▸ **GIVEN PASSAGE**:
....

We pick up immediately following the departure of Gia (and Weatherman, but nobody cares). Wes is fuming that his friends sent home his pretend girlfriend, while Dave is mad that Wes forced him to vote Gia out…to her face. These people really need to spend some time outside of this house. Or what? Anyway, Natalie brilliantly points out that this game isn’t about who can eat the most pie, it’s about building relationships. Wes is most likely going home this week.
The door bell rings and out bachelor/ettes have to anonymously fill out a survey judging their fellow contestants! Brilliant! This spells train wreck and that is what this show really needs right now. The next morning Melissa gathers everyone in the back yard. (We also get our first use of “chopping block” this episode. Thanks Kovacs!) Anyway, the challenge is to guess how the majority of the house voted on the “anonymous” survey.
First question: Who do most of you believe is going to win? Answer: Kiptyn, and a lot of people guessed this correct.
Q: Who is your biggest enemy? Majority answer: Krisily. Gosh, what a bitch. Such a bitch, that she doesn’t seem to care.
Q: Who is the most shallow? (Um, wouldn’t that be shallowest?) Answer: Elizabeth, which was a no brainer.
Q: Who is the dumbest? (Again, really? Dumbest? They couldn’t have come up with a better way to say it?) Answer: Gwen…what? Does she even talk to the other people? Was no one listening when Elizabeth said she didn’t know what shallow meant? Don’t they all have to spend extended periods with Natalie? Tenley has gone 4 for 4, so she wins the rose for the women.
Q: Who do you secretly have a crush on? Answer: Dave (even Dave knew that).
Q: Who will be a bridesmaid, but never a bride? Answer: Natalie. Uh oh. Does this mean Dave doesn’t want to marry her?

....

▸ **STATED GOAL 1**:
Retype the part of the recap between "Q: Who is your" and "for the women.", inclusive.

....

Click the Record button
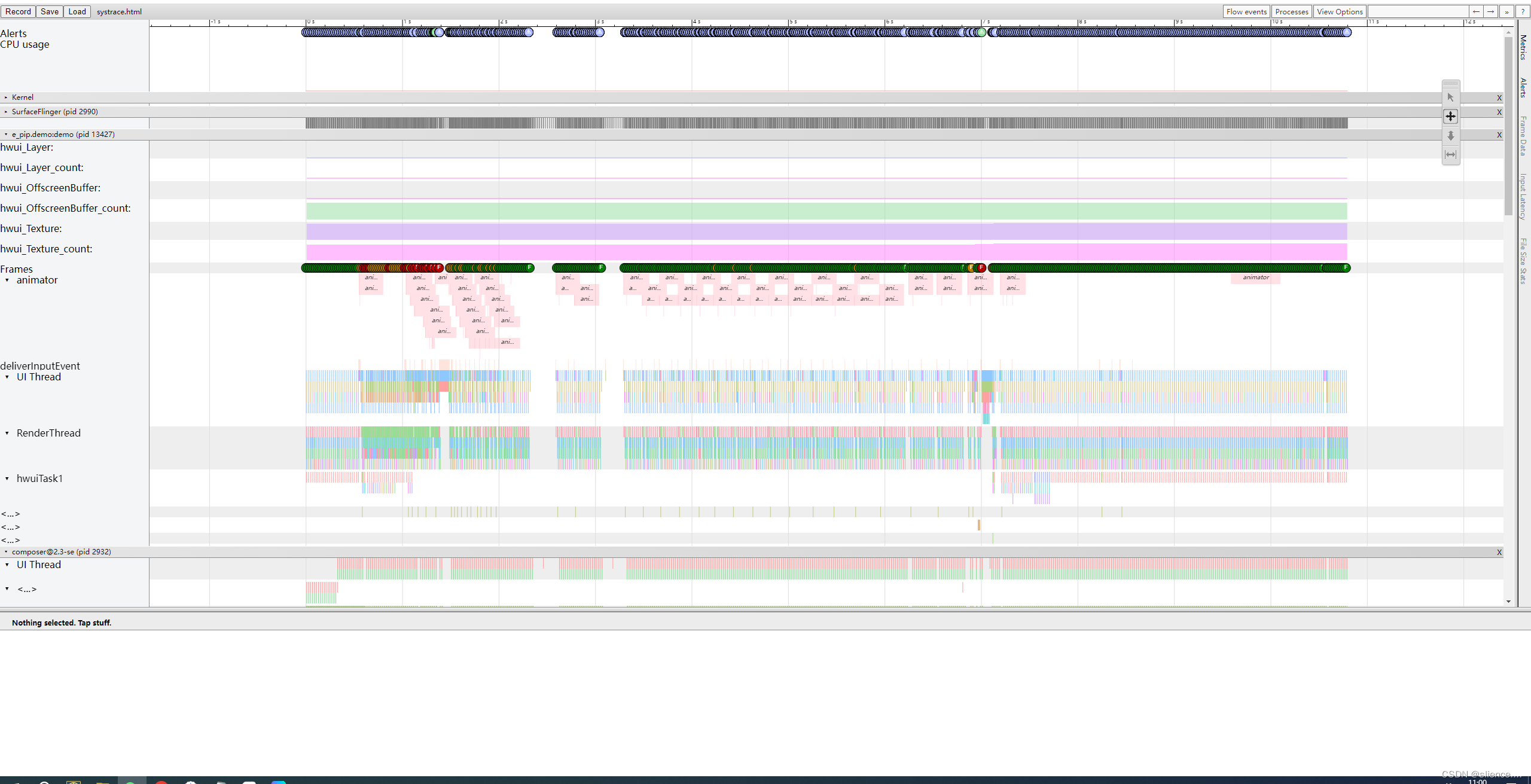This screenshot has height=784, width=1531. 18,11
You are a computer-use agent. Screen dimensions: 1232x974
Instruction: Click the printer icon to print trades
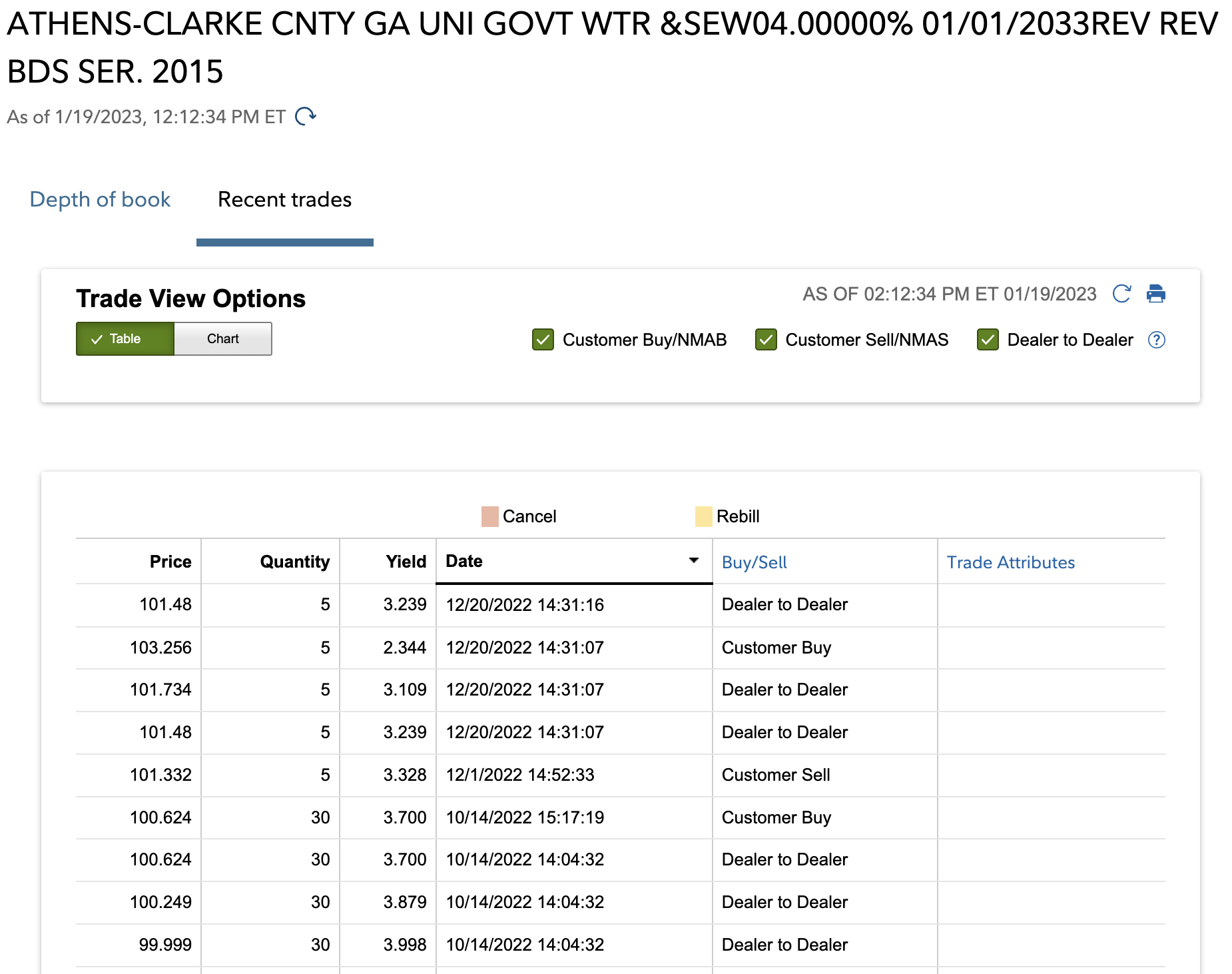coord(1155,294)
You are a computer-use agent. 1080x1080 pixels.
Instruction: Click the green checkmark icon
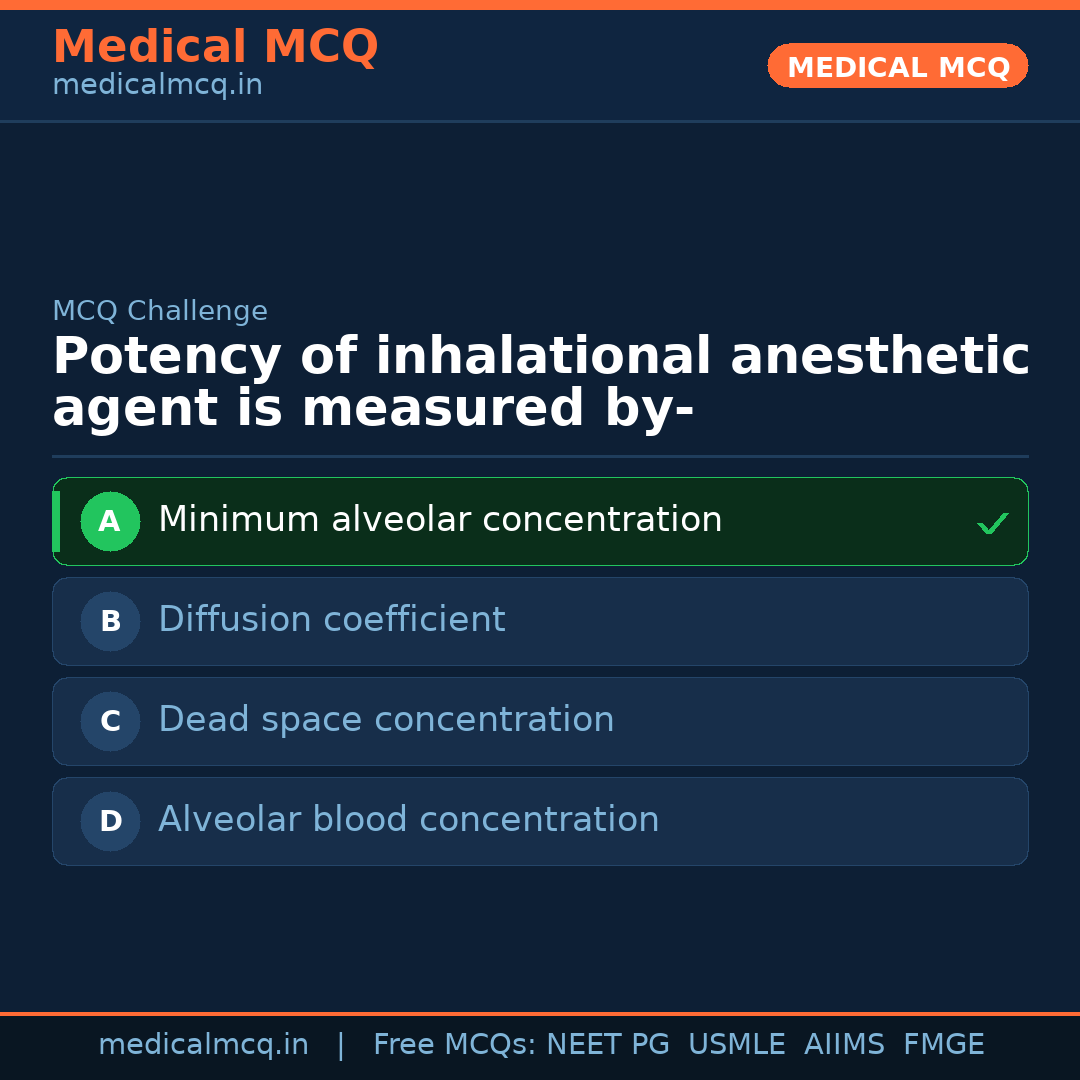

....

▸ **STATED GOAL 2**:
Rewrite all of the entries above with every "Click" changed to "Tap" and nothing else altered, leaving the pictures out.

▸ **CORRECT RESPONSE 1**:
Q: Who is your biggest enemy? Majority answer: Krisily. Gosh, what a bitch. Such a bitch, that she doesn’t seem to care.
Q: Who is the most shallow? (Um, wouldn’t that be shallowest?) Answer: Elizabeth, which was a no brainer.
Q: Who is the dumbest? (Again, really? Dumbest? They couldn’t have come up with a better way to say it?) Answer: Gwen…what? Does she even talk to the other people? Was no one listening when Elizabeth said she didn’t know what shallow meant? Don’t they all have to spend extended periods with Natalie? Tenley has gone 4 for 4, so she wins the rose for the women.

▸ **CORRECT RESPONSE 2**:
Tap the Record button
This screenshot has height=784, width=1531. 18,11
You are a computer-use agent. Screen dimensions: 1232x974
Instruction: Tap the printer icon to print trades
coord(1155,294)
You are a computer-use agent. 1080x1080 pixels.
Instruction: Tap the green checkmark icon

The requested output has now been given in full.